Dziś kryzys minął,po dwóch właściwie nieprzespanych nocach-jest dobrze.Młody osłabiony,ale temu akurat się nie dziwię,też bym była,gdyby dwie doby męczyła mnie temperatura od 38 do ponad 40 stopni gorączki.Ale już po wszystkim...dzięki Bogu.Ubiegły dzień zmęczył mnie do kresu możliwości,bieganie od łazienki do łóżka z mokrymi ręcznikami w te i nazad, termometr co piętnaście minut i strach,by w końcu temperatura spadła.Na szczęście druga dawka antybiotyku zadziałała i około trzeciej w nocy położyłam się spać,mały już nie był rozgrzany jak piec,mogłam zasnąć spokojnie.Teraz ,gdy on i ja złapaliśmy oddech,mogę wreszcie wyluzować.Nie cierpię takiego spięcia,jakie od niedzielnej nocki trzymało mnie.Strach o własne dziecko jest najgorszym z możliwych odczuć, jakie poznałam ,będąc matką.Oby zdarzał się jak najrzadziej,albo nawet nigdy!
Co po za tym?
A dobrze,nawet bardzo dobrze.Serce tyka,dusza uspokojona,emocje wyciszone,choć fajerwerki zrobiły robotę(...)

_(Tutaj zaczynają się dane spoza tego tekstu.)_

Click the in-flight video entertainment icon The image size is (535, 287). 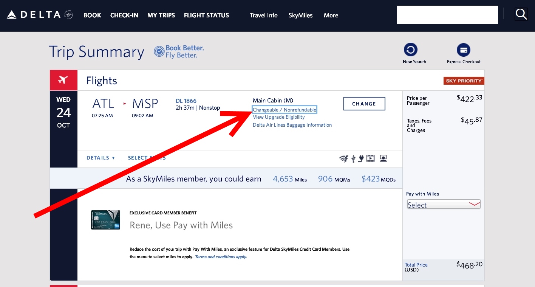coord(370,158)
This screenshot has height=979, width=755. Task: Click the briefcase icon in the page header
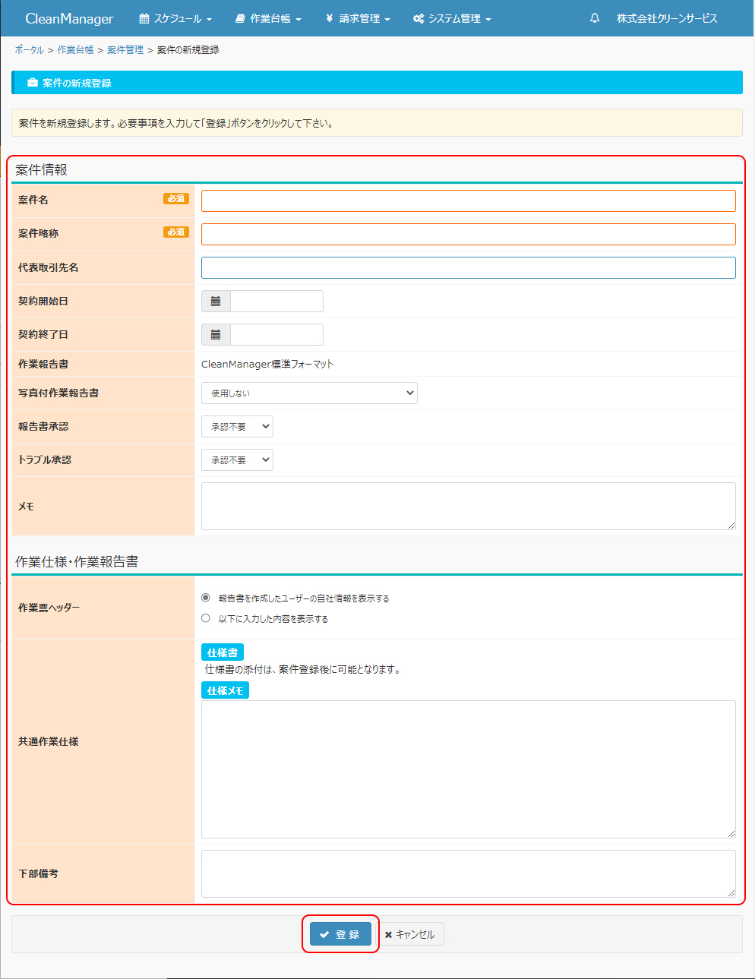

Zrelaksowana odnajduję spokój.Tak,było mi trzeba tego wszystkiego.
Zaczęłam się składać, choć to może irracjonalne, lecz wiesz,nigdy nie zrozumiesz kobiety ;)
Tymczasem uciekam, zmykam do swych spraw, muszę ogarnąć kilka tematów.Pozytywnie nastawiona,będę góry przenosić.
Miłego dnia :)Róbmy swoje, a wszystko się poukłada.Wiem to na pewno.